DOCUMENT PASSAGE:
========================

Vladimir Nabokov

NABOKV-L post 0025265, Mon, 7 Apr 2014 01:08:14 -0300

RES: [NABOKV-L] [ADA annotations] Proust
Brian Boyd: The first's just an oversight, Jansy, prompted by VN's wily
habits of distraction (this doesn't look anything like the famous Proustian
moment), and the second pair form an excellent subtle link I hadn't seen. I
encourage others to add to AdaOnline. When this project began I envisaged it
as partly collaborative, and solicited finds. Although many have made
suggestions, there could be many more, I'm sure.

Jansy Mello: I was toiling with VN's "wily habits of distraction" (indeed!)
today. The Proustian theme came to me indirectly, thanks to your lines in
AY, about Van's silent desire and Ada's crumbling tower, and their enmeshed
past steeped in actual reminiscences*: they led me to Van's initiation in
Ada's games, trees and hammocks (ch8) and 'philosophy' (ch12 where "memory
met imagination halfway in the hammock of his boyhood's dawns"), and they
also helped me understand more fully VN's words about Joyce ("too much
verbal body to thoughts").

I'd been wondering, as usual, about VN's "thinking in images," seen by
S.Freud as a "regressive mode in dreams." Many dedicated VN readers take his
description of dreams in a novel at the level of their manifest content and
conscious logic but leave out the peculiar processes of "displacement" and
"condensation" that envelop and disperse words when they are functioning as
images (by their sound, color, texture and multiple referents). After all
VN's writings are peculiarly oneiric and, therefore, atemporal**, whereas
his reported dreams actually are not very dreamy. Your remarks about this
process, although they depart from a vertex that is different from mine, are
very elucidating: "Thought was for him [Nabokov] also multisensory, and at
its best, multilevel. As cognitive psychologists would now say, using a
computing analogy foreign to Nabokov, consciousness is parallel (indeed,
"massively parallel"), rather than serial, and therefore cannot translate
readily into the emphatically serial mode that a single channel of purely
verbal stream of consciousness can provide." Cf. Brian Boyd's American
Scholar <http://theamericanscholar.org/the-psychologist/#.Uk7LbtL_mSo>


* - I'm deliberately skipping a connection now because I'm planning to
return to this matter later on. Sorry.

========================

ACTIVITY 1:
In the Nabokov mailing-list post, how did Brian Boyd first envisage the AdaOnline project when it began?
ACTIVITY 2:
Write the next part of the Nabokov mailing-list post, picking up after its final sentence.

========================

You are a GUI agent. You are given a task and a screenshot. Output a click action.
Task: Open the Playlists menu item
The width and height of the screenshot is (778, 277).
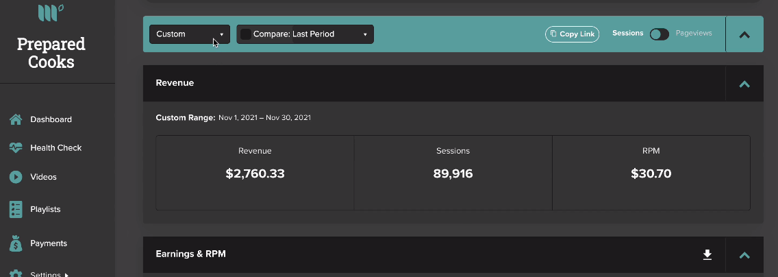pos(45,210)
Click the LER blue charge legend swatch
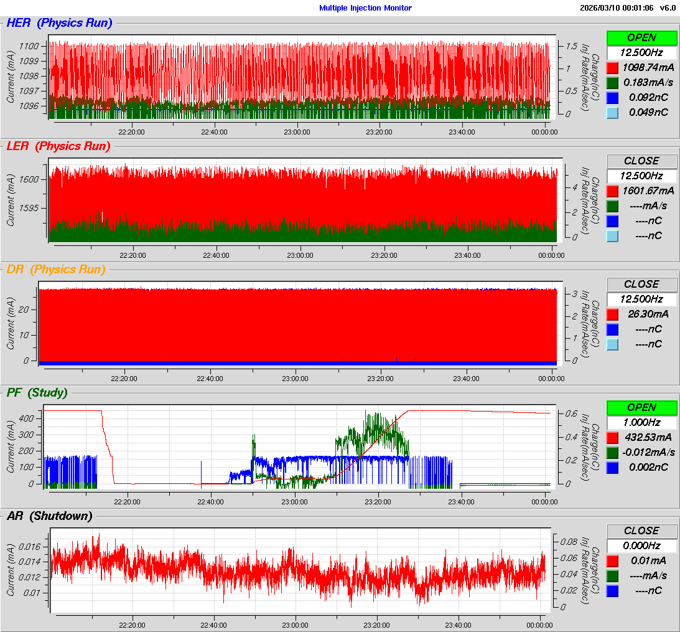This screenshot has height=632, width=680. 613,220
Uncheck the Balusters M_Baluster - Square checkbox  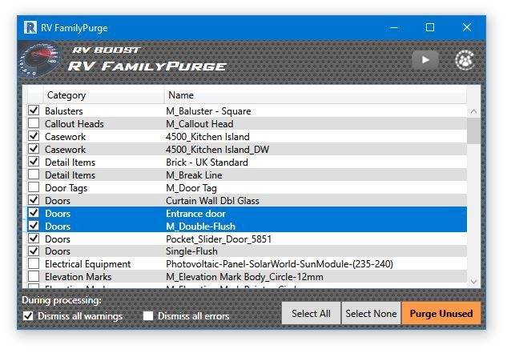click(34, 111)
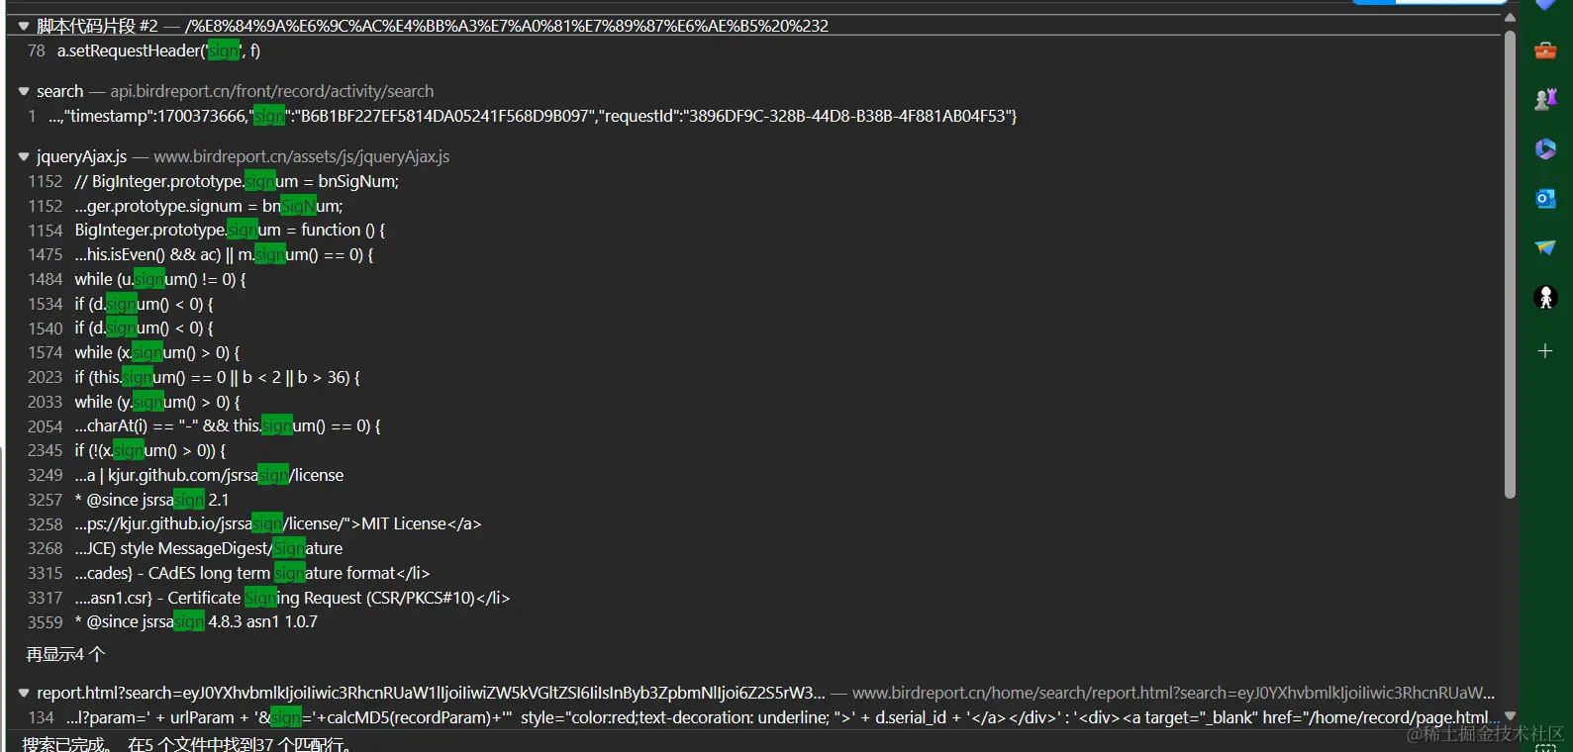Collapse the search api.birdreport.cn results group
The width and height of the screenshot is (1573, 752).
[x=24, y=91]
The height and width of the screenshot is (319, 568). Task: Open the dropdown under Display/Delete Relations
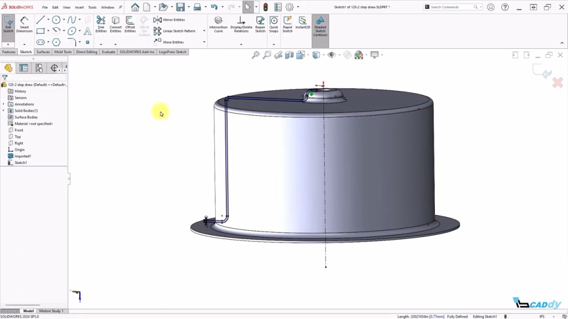pos(241,44)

========================

WRITTEN REPLY 1:
He envisaged it as partly collaborative and solicited finds from others.

WRITTEN REPLY 2:
** - I cannot help but quote Van in relation to dreams, memory and time:
"Thus the term 'one century' does not correspond in any sense to the hundred
feet of steel bridge between modern and model towns, and that is what we
wished to prove and have now proven // The Past, then, is a constant
accumulation of images. It can be easily contemplated and listened to,
tested and tasted at random, so that it ceases to mean the orderly
alternation of linked events that it does in the large theoretical sense.[
] Such images tell us nothing about the texture of time into which they are
woven - except, perhaps, in one matter which happens to be hard to settle.
Does the coloration of a recollected object (or anything else about its
visual effect) differ from date to date? Could I tell by its tint if it
comes earlier or later, lower or higher, in the stratigraphy of my past? Is
there any mental uranium whose dream-delta decay might be used to measure
the age of a recollection?"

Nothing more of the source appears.